[Stored records]
>>>>>

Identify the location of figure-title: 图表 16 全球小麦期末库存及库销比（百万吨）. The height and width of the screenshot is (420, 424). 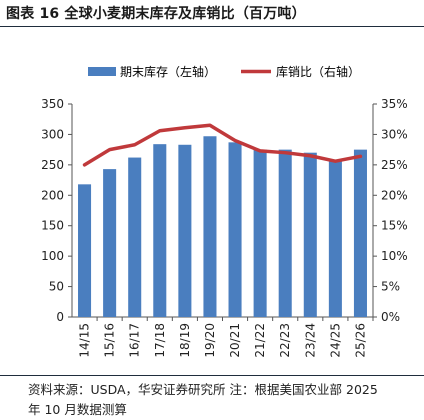
(214, 13).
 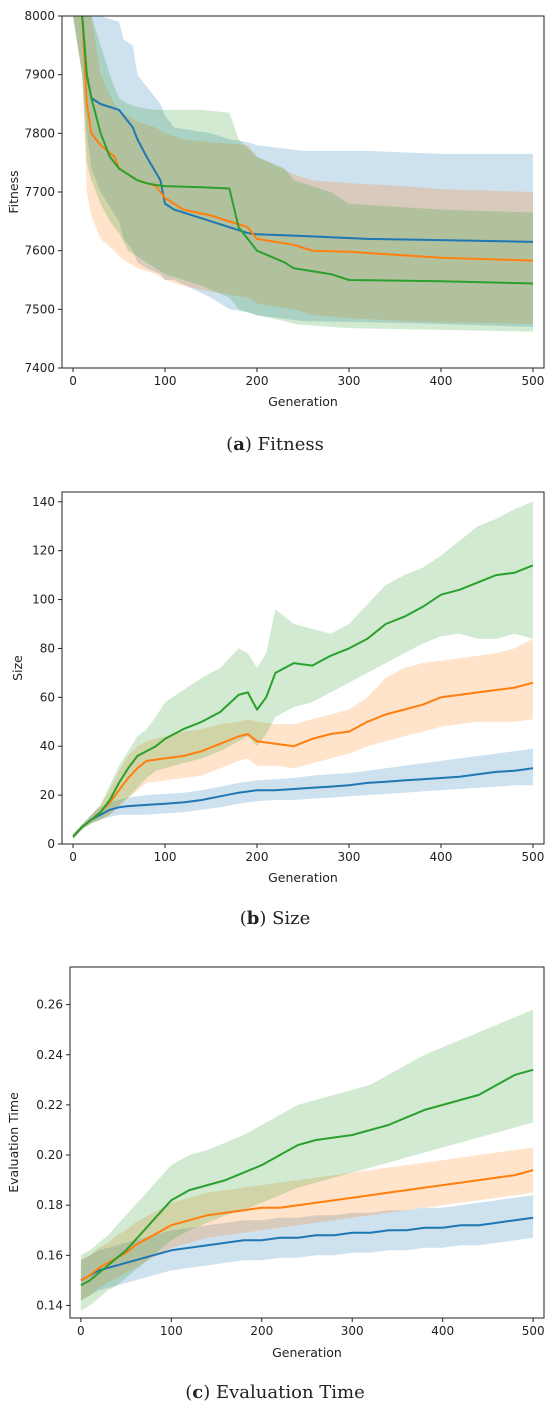 I want to click on y-tick-label: 140, so click(x=44, y=502).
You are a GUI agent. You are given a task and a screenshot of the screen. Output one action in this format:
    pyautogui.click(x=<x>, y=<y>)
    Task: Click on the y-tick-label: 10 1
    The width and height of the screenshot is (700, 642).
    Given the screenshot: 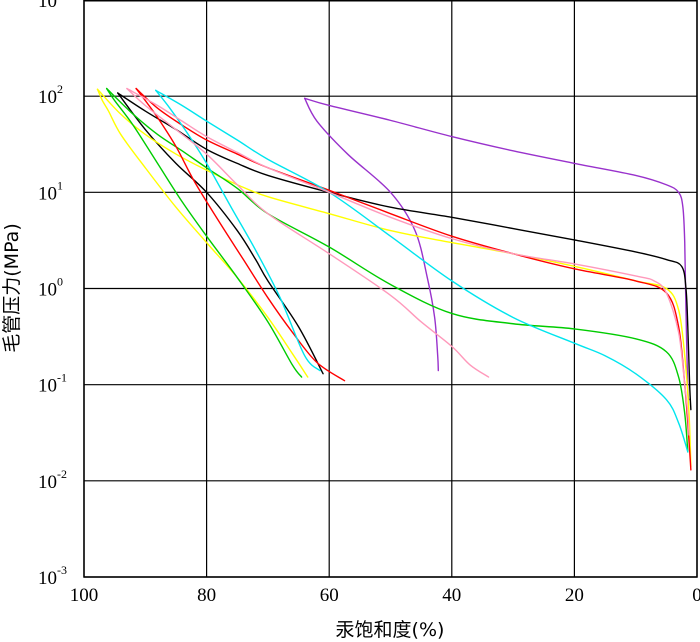 What is the action you would take?
    pyautogui.click(x=50, y=191)
    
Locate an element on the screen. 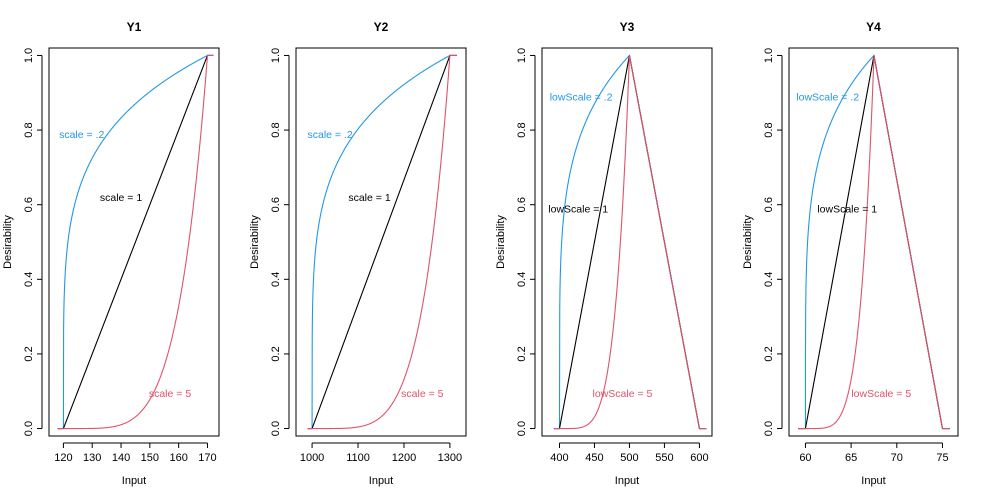 The width and height of the screenshot is (986, 500). x-tick-label: 1300 is located at coordinates (450, 458).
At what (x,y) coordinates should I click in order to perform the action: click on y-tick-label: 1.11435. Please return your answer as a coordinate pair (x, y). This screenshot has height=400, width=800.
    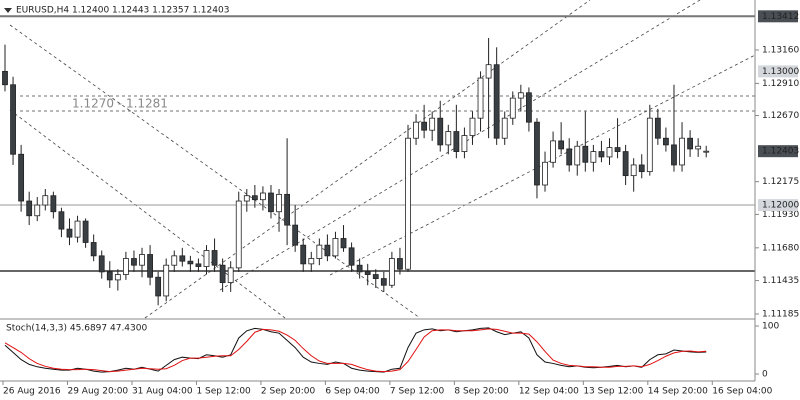
    Looking at the image, I should click on (780, 281).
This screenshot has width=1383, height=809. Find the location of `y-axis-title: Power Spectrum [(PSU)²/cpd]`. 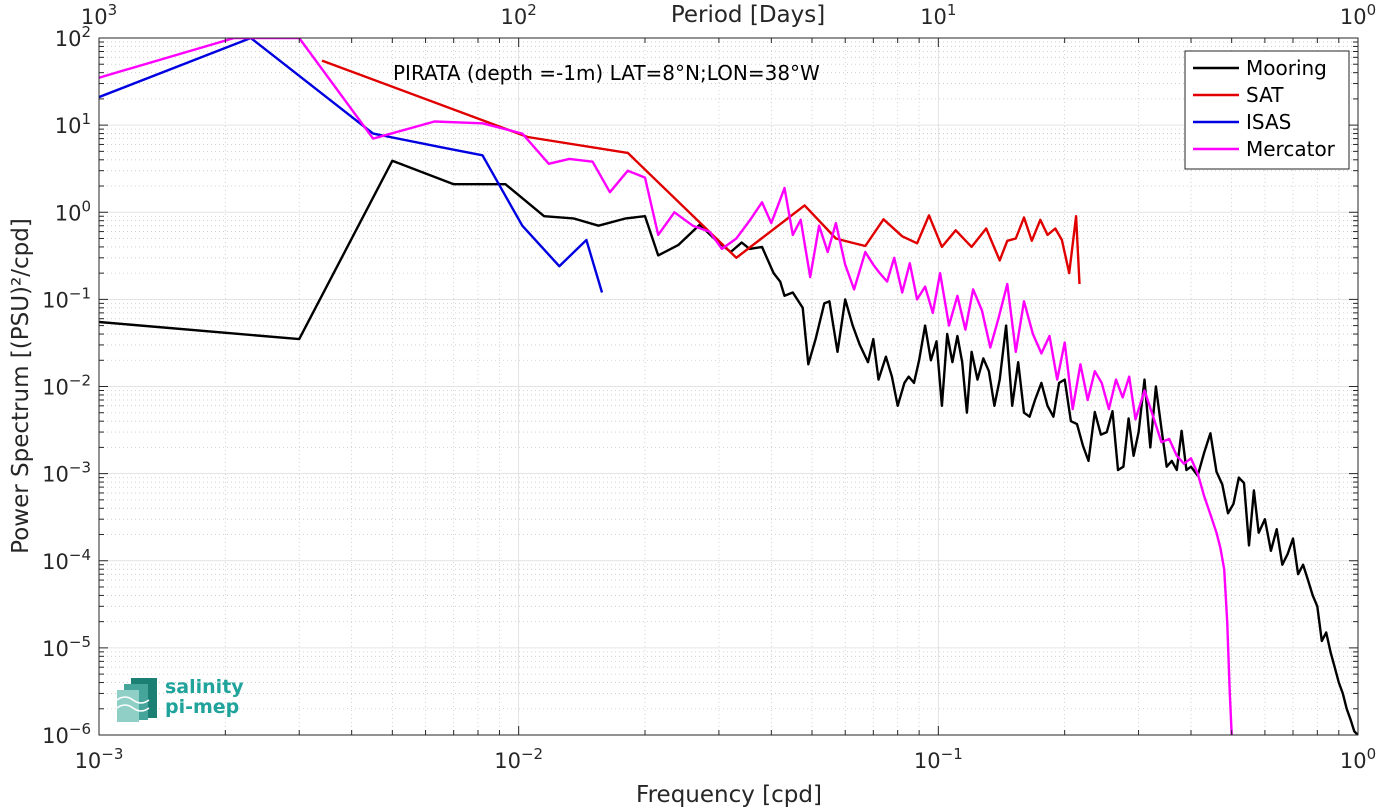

<<<<<

→ YOUR INSTRUCTIONS: Can you turn everything from the first line down to the line containing "I want to click", that line included, into a JSON list of strings with one string per line, skipping blank lines and leaving the pictures out?

→ EXERCISE RESULT:
[
  "Identify the location of figure-title: 图表 16 全球小麦期末库存及库销比（百万吨）. The height and width of the screenshot is (420, 424). ",
  "(214, 13).",
  "  I want to click on y-tick-label: 140, so click(x=44, y=502)."
]